Grass growth: Soil moisture deficits still significant in areas
The south-east and south-west of the country continue to have soil moisture deficits (SMDs) over 40mm with grass growth rates continuing to be affected in these areas.
In contrast, SMDs have generally reduced over the northern half of the country with grass growth rates highest in this region. Some poorly drained soils in parts of north Connacht have even reached saturation point.
According to Met Éireann, conditions are set to become “unsettled over the weekend and into next week with many areas receiving above average rainfall amounts over the coming week”.
It also stated that “SMDs are likely to decrease over the weekend, but some restriction to growth will continue in Leinster”.

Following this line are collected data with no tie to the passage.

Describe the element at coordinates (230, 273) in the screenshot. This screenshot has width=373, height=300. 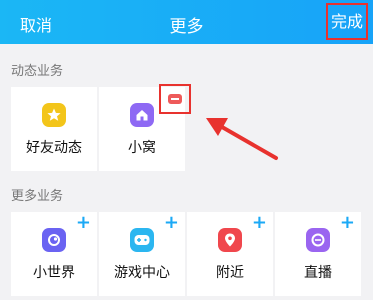
I see `tile-label: 附近` at that location.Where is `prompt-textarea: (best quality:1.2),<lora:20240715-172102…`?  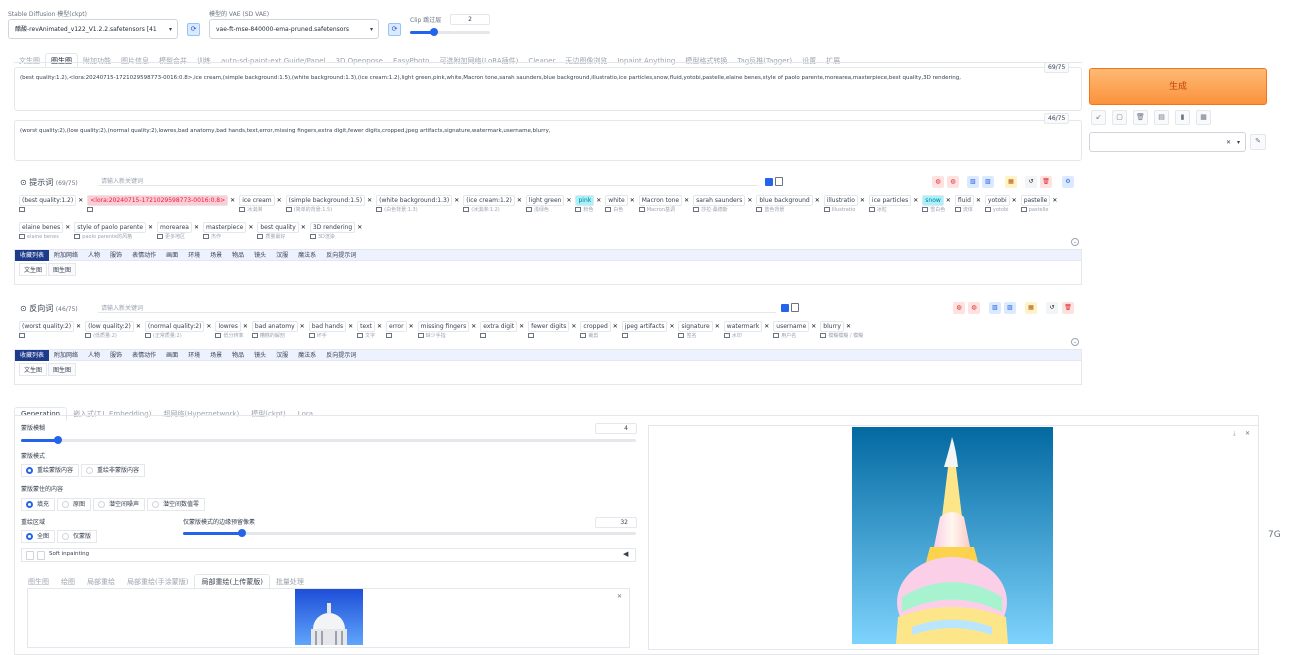
prompt-textarea: (best quality:1.2),<lora:20240715-172102… is located at coordinates (548, 89).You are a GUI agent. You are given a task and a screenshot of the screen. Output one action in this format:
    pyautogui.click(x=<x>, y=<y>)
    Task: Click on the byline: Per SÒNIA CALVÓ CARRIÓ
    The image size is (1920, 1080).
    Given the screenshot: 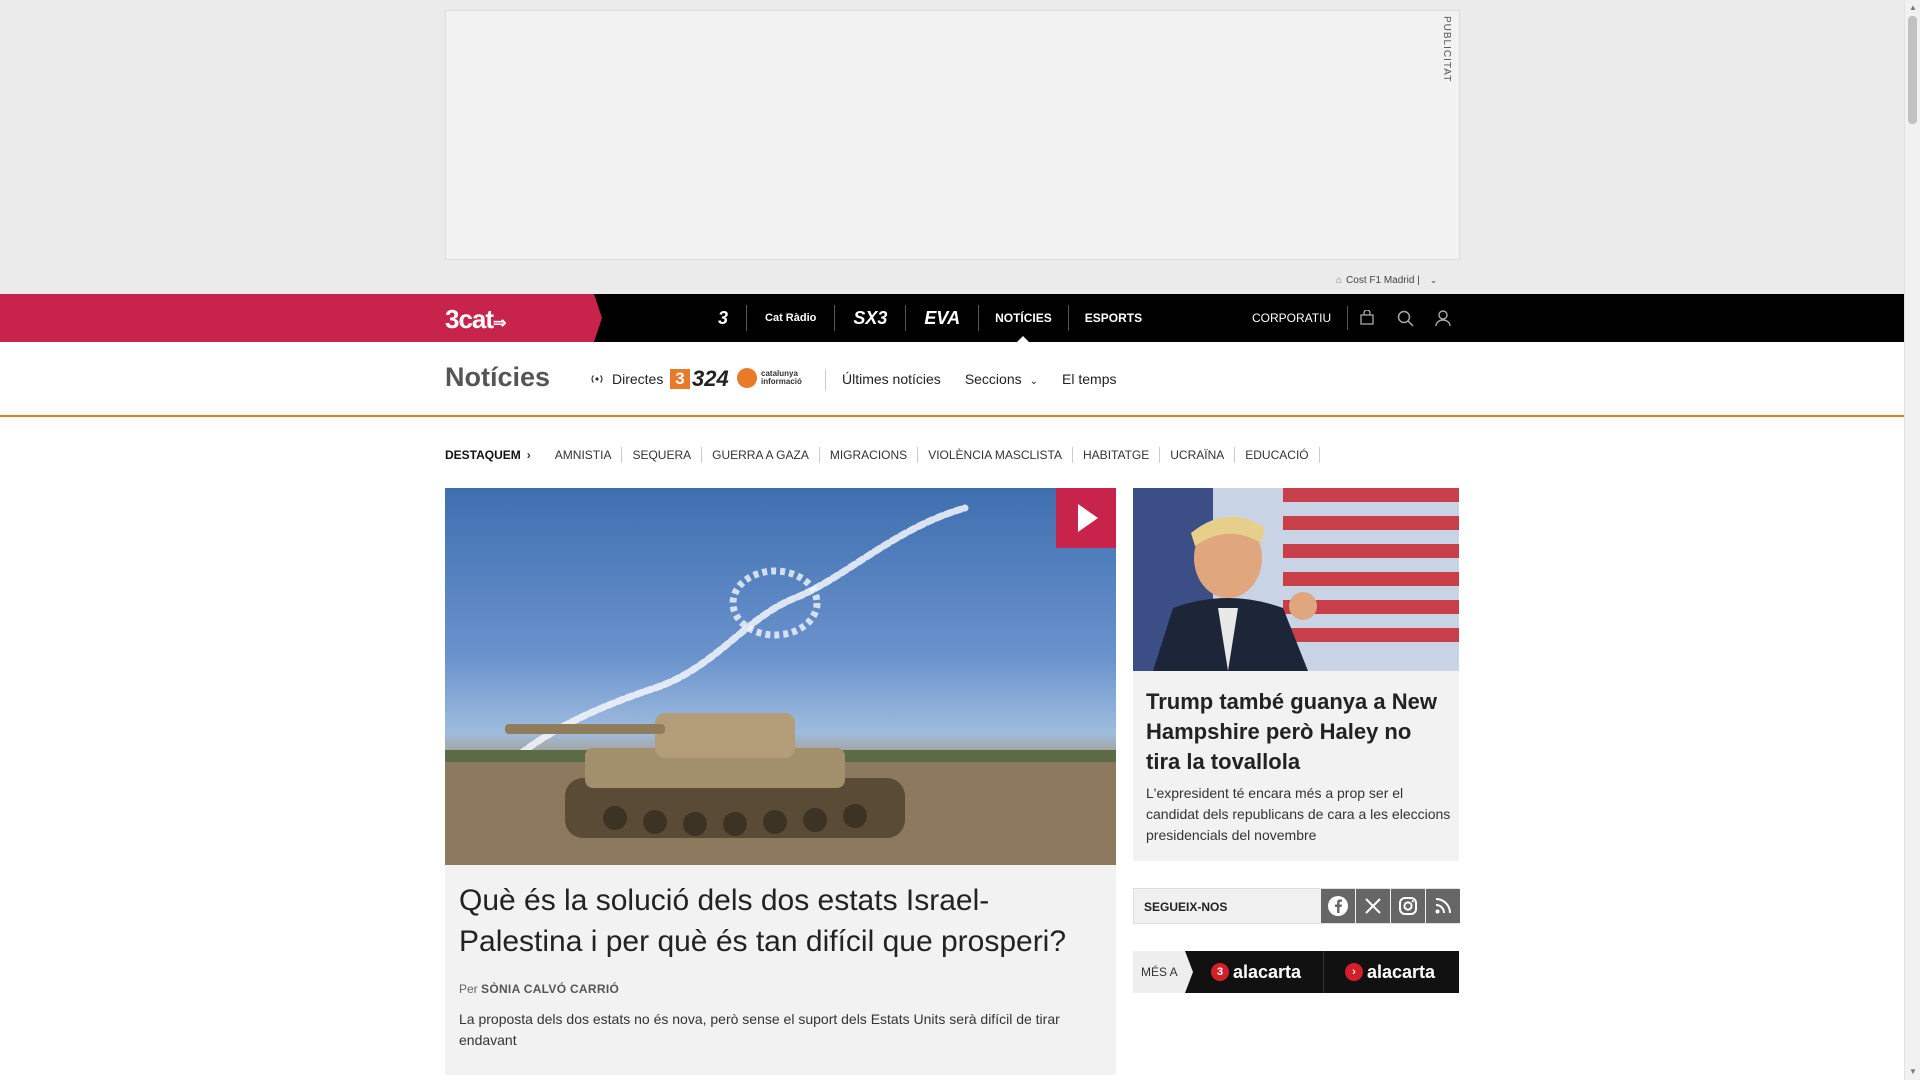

In terms of average grass growth rates, AgriNet figures are showing 74kg DM/ha in Ulster, 56kgDM/ha in Leinster, 36kg DM/ha in Connacht and 59kg DM/ha in Munster.
Although it is important to note that these are just averages and farms are growing in excess of 80kg DM/ha in some areas.
In areas where grass growth is high and has exceeded demand, this week will probably be the last opportunity – before building grass in August – to maintain grass quality and build fodder reserves through taking surplus paddocks out as bales.
For those in the unfortunate position where grass is currently tight on the farm, cows should be supplemented with high-quality baled silage and 1-2kg of meal.
Farmers in such instances would benefit from scanning cows now – which may be a bit earlier than usual for some – but for the year that is in it, scanning early will identify cows not in-calf which can be sold off to reduce the demand on the farm.